March 6, 2013

Trying Floating Row Covers this Year

Last year was an ongoing struggle against the local bird population who became a tremendous pest in the vegetable garden. A mild winter combined with a record hot summer left a large bird population. Early on the birds consumed 27 of the 52 baby tomato plants set out whiling topping the rest, the okra starts suffered a similar fate to the tomatoes, and the first planted beans and squash seeds were eaten. Bird netting and fencing stopped the larger of the birds but the smaller ones were still able to get into the garden. The garden never truly recovered from the onslaught.

This year I plan on taking a different tactic. Rather than netting the whole garden against birds, I am going to use floating row covers to protect the plants the vile creatures seem to favor. The floating row cover is said to have the added benefit of excluding vine borer moths, Japanese beetles, cucumber beetles, squash bugs, and flea beetles as long as the critters aren’t already overwintering in the soil. I went ahead and purchased a 25 x 10 feet length of Agribon 15 floating row cover from Ebay. Agribon 15 is said to have a 90% light transmittance and holds heat in very minimally which is useful since I am only planning to use it for pest control rather than frost protection.

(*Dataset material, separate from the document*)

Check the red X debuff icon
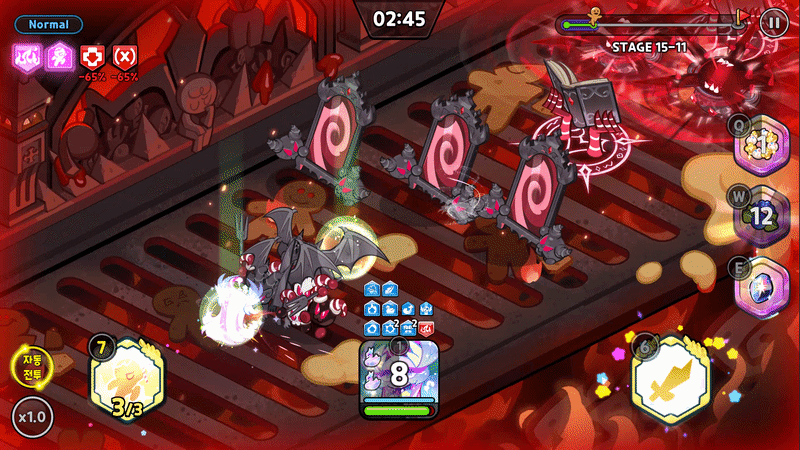The height and width of the screenshot is (450, 800). pyautogui.click(x=124, y=56)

This gives me hope for the summer squash and zucchini which I tend to lose early to vine borers and squash bugs. Many people swear by floating row covers as the only surefire method of protecting eggplants from flea beetles and their insatiable appetite for the plants' leaves. Hopefully I will only have to use the covers in the spring to give the plants a head start, otherwise it could be some trouble keeping the garden watered and weeded.